== What is needed ==
Every line from the one with "Task: Select the 红色 color option" through the end of the material should be written out character for character. Lines before it are excluded.

== Dataset extract ==
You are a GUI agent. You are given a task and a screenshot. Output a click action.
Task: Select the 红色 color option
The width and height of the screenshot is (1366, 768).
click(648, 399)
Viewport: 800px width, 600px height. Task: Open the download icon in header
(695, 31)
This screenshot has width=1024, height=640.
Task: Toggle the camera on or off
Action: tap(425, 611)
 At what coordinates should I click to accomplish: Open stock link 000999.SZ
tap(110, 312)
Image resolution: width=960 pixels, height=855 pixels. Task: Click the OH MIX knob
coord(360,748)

== Output ==
Task: Select the 红色 color option
The width and height of the screenshot is (1366, 768).
click(648, 399)
Viewport: 800px width, 600px height. Task: Open the download icon in header
(695, 31)
This screenshot has width=1024, height=640.
Task: Toggle the camera on or off
Action: tap(425, 611)
 At what coordinates should I click to accomplish: Open stock link 000999.SZ
tap(110, 312)
Image resolution: width=960 pixels, height=855 pixels. Task: Click the OH MIX knob
coord(360,748)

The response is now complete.